=== Task to complete ===
Transcribe the entries below without alteration.

──────

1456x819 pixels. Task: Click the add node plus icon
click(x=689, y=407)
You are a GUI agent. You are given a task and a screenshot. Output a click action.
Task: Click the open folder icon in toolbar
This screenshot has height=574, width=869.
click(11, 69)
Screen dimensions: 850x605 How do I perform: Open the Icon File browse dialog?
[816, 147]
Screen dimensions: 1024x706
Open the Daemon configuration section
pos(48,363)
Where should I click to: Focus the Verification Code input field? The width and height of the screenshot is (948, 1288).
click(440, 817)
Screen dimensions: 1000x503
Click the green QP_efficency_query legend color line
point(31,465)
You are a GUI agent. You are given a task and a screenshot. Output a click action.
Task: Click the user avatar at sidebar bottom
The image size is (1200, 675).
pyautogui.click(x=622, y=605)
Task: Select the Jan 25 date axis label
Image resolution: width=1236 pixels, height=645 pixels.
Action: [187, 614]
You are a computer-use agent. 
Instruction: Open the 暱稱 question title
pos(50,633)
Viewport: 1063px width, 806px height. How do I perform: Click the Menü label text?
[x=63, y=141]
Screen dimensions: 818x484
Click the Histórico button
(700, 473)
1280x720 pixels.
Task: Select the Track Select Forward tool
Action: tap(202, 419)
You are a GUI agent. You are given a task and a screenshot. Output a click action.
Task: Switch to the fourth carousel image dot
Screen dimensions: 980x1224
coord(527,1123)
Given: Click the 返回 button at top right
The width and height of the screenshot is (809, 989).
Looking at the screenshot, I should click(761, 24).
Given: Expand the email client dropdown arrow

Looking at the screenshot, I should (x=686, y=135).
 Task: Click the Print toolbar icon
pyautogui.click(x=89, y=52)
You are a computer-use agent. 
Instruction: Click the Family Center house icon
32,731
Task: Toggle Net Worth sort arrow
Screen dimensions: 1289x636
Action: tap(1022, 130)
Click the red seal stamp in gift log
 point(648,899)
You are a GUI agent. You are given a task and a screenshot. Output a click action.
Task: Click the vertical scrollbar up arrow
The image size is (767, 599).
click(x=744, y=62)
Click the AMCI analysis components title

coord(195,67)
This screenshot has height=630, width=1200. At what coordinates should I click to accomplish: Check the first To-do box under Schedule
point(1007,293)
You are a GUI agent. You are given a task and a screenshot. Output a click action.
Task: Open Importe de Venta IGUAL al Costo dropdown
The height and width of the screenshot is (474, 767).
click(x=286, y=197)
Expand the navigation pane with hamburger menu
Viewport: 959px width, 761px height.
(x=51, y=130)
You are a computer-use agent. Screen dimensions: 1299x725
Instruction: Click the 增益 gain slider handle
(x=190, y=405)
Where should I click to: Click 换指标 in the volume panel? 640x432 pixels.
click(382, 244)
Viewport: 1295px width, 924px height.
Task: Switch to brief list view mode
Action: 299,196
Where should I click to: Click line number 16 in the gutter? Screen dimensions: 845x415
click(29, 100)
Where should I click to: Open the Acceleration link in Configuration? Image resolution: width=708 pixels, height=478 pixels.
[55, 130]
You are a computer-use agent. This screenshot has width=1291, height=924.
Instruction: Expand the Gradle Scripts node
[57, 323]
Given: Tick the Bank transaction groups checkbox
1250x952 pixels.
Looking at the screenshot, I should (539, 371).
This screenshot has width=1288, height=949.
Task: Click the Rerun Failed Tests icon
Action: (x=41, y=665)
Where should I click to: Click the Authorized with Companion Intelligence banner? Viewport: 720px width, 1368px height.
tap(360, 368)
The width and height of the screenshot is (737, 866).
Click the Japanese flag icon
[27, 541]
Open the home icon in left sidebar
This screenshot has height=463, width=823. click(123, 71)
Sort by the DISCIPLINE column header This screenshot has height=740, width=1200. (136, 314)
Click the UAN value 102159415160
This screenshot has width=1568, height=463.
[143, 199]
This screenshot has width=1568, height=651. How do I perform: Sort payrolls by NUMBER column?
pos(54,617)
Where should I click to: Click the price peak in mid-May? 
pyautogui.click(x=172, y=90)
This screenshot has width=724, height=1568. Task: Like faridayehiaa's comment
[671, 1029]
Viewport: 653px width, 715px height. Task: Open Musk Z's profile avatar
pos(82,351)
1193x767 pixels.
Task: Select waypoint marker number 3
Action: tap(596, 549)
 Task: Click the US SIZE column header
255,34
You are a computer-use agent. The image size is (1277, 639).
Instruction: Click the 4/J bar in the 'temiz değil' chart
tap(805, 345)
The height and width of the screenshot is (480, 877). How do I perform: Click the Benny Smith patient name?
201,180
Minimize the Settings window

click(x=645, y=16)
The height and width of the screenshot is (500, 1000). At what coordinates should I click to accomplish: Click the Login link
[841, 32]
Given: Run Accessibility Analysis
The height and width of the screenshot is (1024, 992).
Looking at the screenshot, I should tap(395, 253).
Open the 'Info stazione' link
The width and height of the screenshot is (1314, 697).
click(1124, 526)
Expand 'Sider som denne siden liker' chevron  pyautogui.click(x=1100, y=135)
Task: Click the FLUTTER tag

──────

=== Final answer ===
1456x819 pixels. Task: Click the add node plus icon
click(x=689, y=407)
You are a GUI agent. You are given a task and a screenshot. Output a click action.
Task: Click the open folder icon in toolbar
This screenshot has height=574, width=869.
click(11, 69)
Screen dimensions: 850x605 How do I perform: Open the Icon File browse dialog?
[816, 147]
Screen dimensions: 1024x706
Open the Daemon configuration section
pos(48,363)
Where should I click to: Focus the Verification Code input field? The width and height of the screenshot is (948, 1288).
click(440, 817)
Screen dimensions: 1000x503
Click the green QP_efficency_query legend color line
point(31,465)
You are a GUI agent. You are given a task and a screenshot. Output a click action.
Task: Click the user avatar at sidebar bottom
The image size is (1200, 675).
pyautogui.click(x=622, y=605)
Task: Select the Jan 25 date axis label
Image resolution: width=1236 pixels, height=645 pixels.
Action: [187, 614]
You are a computer-use agent. 
Instruction: Open the 暱稱 question title
pos(50,633)
Viewport: 1063px width, 806px height. How do I perform: Click the Menü label text?
[x=63, y=141]
Screen dimensions: 818x484
Click the Histórico button
(700, 473)
1280x720 pixels.
Task: Select the Track Select Forward tool
Action: tap(202, 419)
You are a GUI agent. You are given a task and a screenshot. Output a click action.
Task: Switch to the fourth carousel image dot
Screen dimensions: 980x1224
coord(527,1123)
Given: Click the 返回 button at top right
The width and height of the screenshot is (809, 989).
Looking at the screenshot, I should click(761, 24).
Given: Expand the email client dropdown arrow

Looking at the screenshot, I should (x=686, y=135).
 Task: Click the Print toolbar icon
pyautogui.click(x=89, y=52)
You are a computer-use agent. 
Instruction: Click the Family Center house icon
32,731
Task: Toggle Net Worth sort arrow
Screen dimensions: 1289x636
Action: tap(1022, 130)
Click the red seal stamp in gift log
 point(648,899)
You are a GUI agent. You are given a task and a screenshot. Output a click action.
Task: Click the vertical scrollbar up arrow
The image size is (767, 599).
click(x=744, y=62)
Click the AMCI analysis components title

coord(195,67)
This screenshot has height=630, width=1200. At what coordinates should I click to accomplish: Check the first To-do box under Schedule
point(1007,293)
You are a GUI agent. You are given a task and a screenshot. Output a click action.
Task: Open Importe de Venta IGUAL al Costo dropdown
The height and width of the screenshot is (474, 767).
click(x=286, y=197)
Expand the navigation pane with hamburger menu
Viewport: 959px width, 761px height.
(x=51, y=130)
You are a computer-use agent. Screen dimensions: 1299x725
Instruction: Click the 增益 gain slider handle
(x=190, y=405)
Where should I click to: Click 换指标 in the volume panel? 640x432 pixels.
click(382, 244)
Viewport: 1295px width, 924px height.
Task: Switch to brief list view mode
Action: 299,196
Where should I click to: Click line number 16 in the gutter? Screen dimensions: 845x415
click(29, 100)
Where should I click to: Open the Acceleration link in Configuration? Image resolution: width=708 pixels, height=478 pixels.
[55, 130]
You are a computer-use agent. This screenshot has width=1291, height=924.
Instruction: Expand the Gradle Scripts node
[57, 323]
Given: Tick the Bank transaction groups checkbox
1250x952 pixels.
Looking at the screenshot, I should (539, 371).
This screenshot has width=1288, height=949.
Task: Click the Rerun Failed Tests icon
Action: (x=41, y=665)
Where should I click to: Click the Authorized with Companion Intelligence banner? Viewport: 720px width, 1368px height.
tap(360, 368)
The width and height of the screenshot is (737, 866).
Click the Japanese flag icon
[27, 541]
Open the home icon in left sidebar
This screenshot has height=463, width=823. click(123, 71)
Sort by the DISCIPLINE column header This screenshot has height=740, width=1200. (136, 314)
Click the UAN value 102159415160
This screenshot has width=1568, height=463.
[143, 199]
This screenshot has width=1568, height=651. How do I perform: Sort payrolls by NUMBER column?
pos(54,617)
Where should I click to: Click the price peak in mid-May? 
pyautogui.click(x=172, y=90)
This screenshot has width=724, height=1568. Task: Like faridayehiaa's comment
[671, 1029]
Viewport: 653px width, 715px height. Task: Open Musk Z's profile avatar
pos(82,351)
1193x767 pixels.
Task: Select waypoint marker number 3
Action: tap(596, 549)
 Task: Click the US SIZE column header
255,34
You are a computer-use agent. The image size is (1277, 639).
Instruction: Click the 4/J bar in the 'temiz değil' chart
tap(805, 345)
The height and width of the screenshot is (480, 877). How do I perform: Click the Benny Smith patient name?
201,180
Minimize the Settings window

click(x=645, y=16)
The height and width of the screenshot is (500, 1000). At what coordinates should I click to accomplish: Click the Login link
[841, 32]
Given: Run Accessibility Analysis
The height and width of the screenshot is (1024, 992).
Looking at the screenshot, I should tap(395, 253).
Open the 'Info stazione' link
The width and height of the screenshot is (1314, 697).
click(1124, 526)
Expand 'Sider som denne siden liker' chevron  pyautogui.click(x=1100, y=135)
Task: Click the FLUTTER tag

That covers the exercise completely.